Quando nella finale di Supercoppa Europea del 1999 un’italiana sfidò i diavoli rossi e vinse

5 ' di lettura27 agosto 1999. Principato di Monaco. Va in scena l’ultimo atto della stagione precedente, che segna anche l’inizio di quella attuale. Si gioca la Supercoppa Europea. Di fronte due squadre che, ai tempi, erano delle vere e proprie corazzate: a leggere le formazioni, viene quasi il magone da ultimi romantici. A contendersi il prestigioso trofeo, infatti, ci sono il Manchester United di Sir Alex Ferguson, vincitore della Champions League (nella rocambolesca finale contro il Bayern Monaco), e la S.S. Lazio di Sven-Göran Eriksson, vincitrice della Coppa delle Coppe, contro il Malaga (peraltro ultima edizione – la competizione viene poi cancellata).

Il Principato, così vicino all’Italia, è invaso dai tifosi della compagine capitolina. A loro disposizione pochissimi biglietti, rispetto ai tifosi d’oltremanica, ma qui viene il bello… Qualche inglese decide di rivendersi il ticket, ricavandone un bel po’ di soldi, poi ci si mettono i bagarini magrebini e poi il genio di qualche romano: fotocopie a colori. Scatta così un passaparola e molti di quelli arrivati senza biglietto, nel giro di qualche ora hanno il loro ticket in mano, perfettamente identico all’originale (non erano filigranati al tempo). Il risultato è che dei circa 18.000 presenti quella sera: ¾ sono laziali e lo stadio è praticamente biancoceleste.

La caduta degli dei: lo sgambetto di Eriksson a Ferguson (fonte LazioWiki)

Da brividi leggere chi scende in campo. Da una parte Stam, Beckham, Scholes, Keane, Cole, Sheringham; dall’altra Mancini, Nedved, Mihajlović, Veron, Simeone, Nesta… Qualsiasi squadra si tifi è inopinabile che quelle due siano tra le più forti di sempre. Delle macchine da gioco e da guerra. In avvio è proprio Teddy a provare a portare subito i suoi in vantaggio, per poi successivamente immolarsi nell’area di rigore avversaria. Dall’altra replica Sinisa con una bomba su punizione, che finisce alta sulla traversa. La Lazio sta salendo in cattedra, per nulla intimorita dall’avversario, anzi: quasi esaltata dal suo prestigio e dal prestigio della partita stessa. Sulla fascia destra assistiamo ad un duello Stam contro Inzaghi: lottano gomito a gomito, sul filo del bordo campo, l’olandese ruba palla e la passa suo portiere, il quale rinvia malissimo e Mancini a momenti la butta dentro letteralmente di c*lo (nel senso anatomico della parola).

Intanto Simone è a terra, faccia insanguinata: nella corsa forsennata, Jaap gli ha piazzato una gomitata in pieno viso e gli ha spaccato il setto nasale, obbligandolo poi alla sostituzione, già al 23°. Quando era arrivato, in molti pensavano fosse stato preso il fratello sfigato di Filippo e un’ottima riserva: invece ha dimostrato, negli anni, in più di un’occasione, di avere senso del gol e grinta da vendere. Anche se, con certi giocatori, c’è poco da fare. “Spiaze” deve avergli detto Stam… no, non gli ha detto così: solo un “Sorry”, facendo spallucce, mentre sentiva il laziale recitare il calendario gregoriano. Non capiva un’acca, tranne che continuava ad inveire, e con uno come lui non dovevi farlo mai. “Dopo le solite lamentele, tipiche anche del fratello (Filippo – ndr), ha cominciato a minacciarmi, sembrava che gli avessi sparato; poi l’ho aspettato negli spogliatoi, ma di lui non c’erano più tracce.”

*CONSEGNA*. Trascrivi dal brano sulla Supercoppa Europea del 1999 il passo che comincia con "Il Principato, così" e finisce con "Ferguson (fonte LazioWiki)".

*DATI FORNITI*.

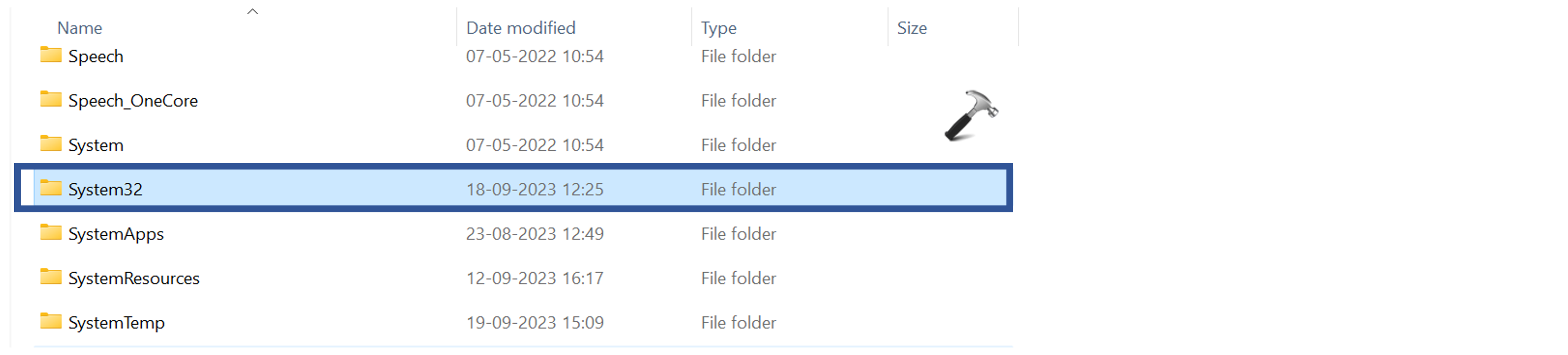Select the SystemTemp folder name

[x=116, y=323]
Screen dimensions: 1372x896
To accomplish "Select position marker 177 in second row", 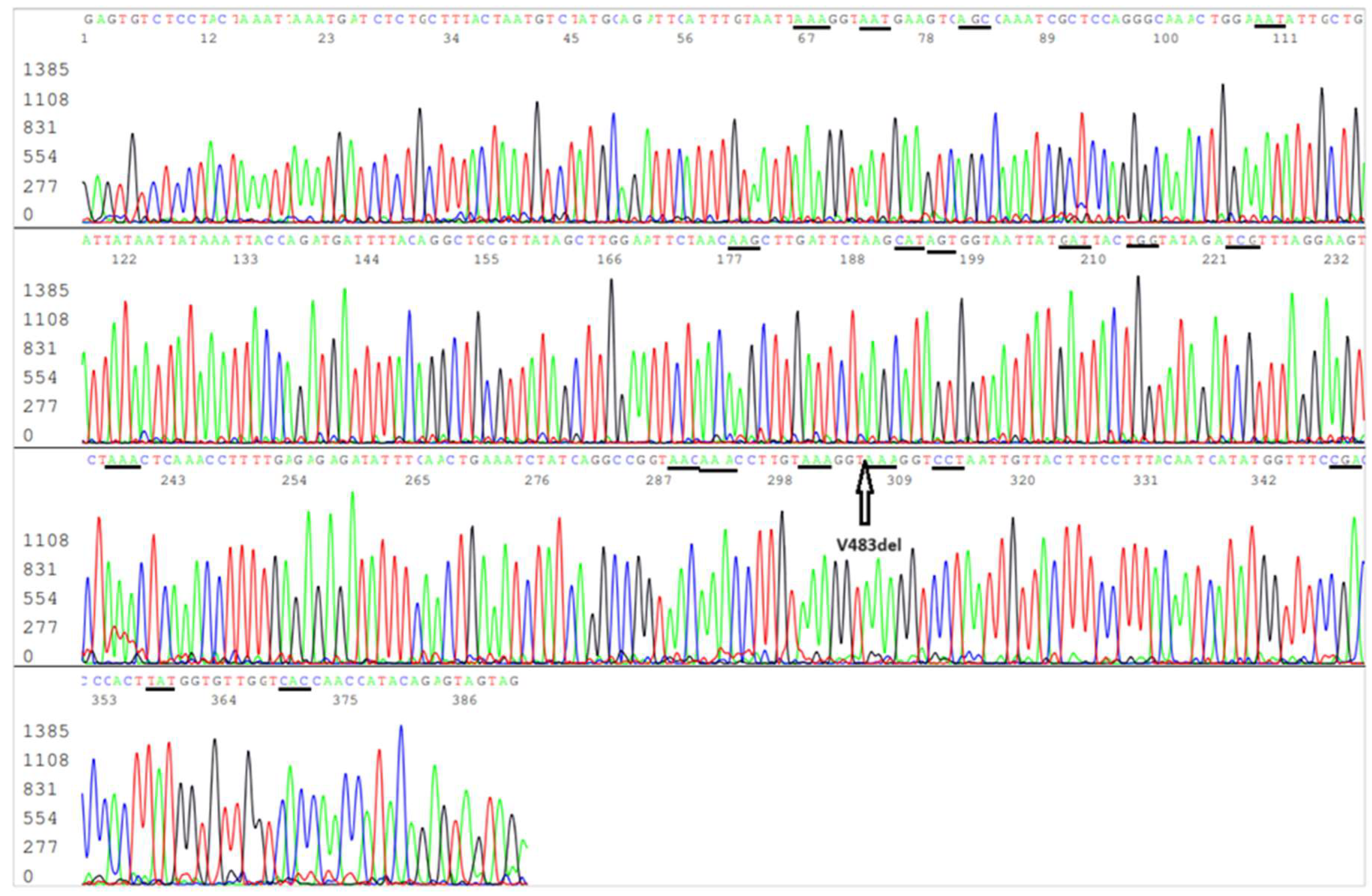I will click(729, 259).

*RISPOSTA*.
Il Principato, così vicino all’Italia, è invaso dai tifosi della compagine capitolina. A loro disposizione pochissimi biglietti, rispetto ai tifosi d’oltremanica, ma qui viene il bello… Qualche inglese decide di rivendersi il ticket, ricavandone un bel po’ di soldi, poi ci si mettono i bagarini magrebini e poi il genio di qualche romano: fotocopie a colori. Scatta così un passaparola e molti di quelli arrivati senza biglietto, nel giro di qualche ora hanno il loro ticket in mano, perfettamente identico all’originale (non erano filigranati al tempo). Il risultato è che dei circa 18.000 presenti quella sera: ¾ sono laziali e lo stadio è praticamente biancoceleste.

La caduta degli dei: lo sgambetto di Eriksson a Ferguson (fonte LazioWiki)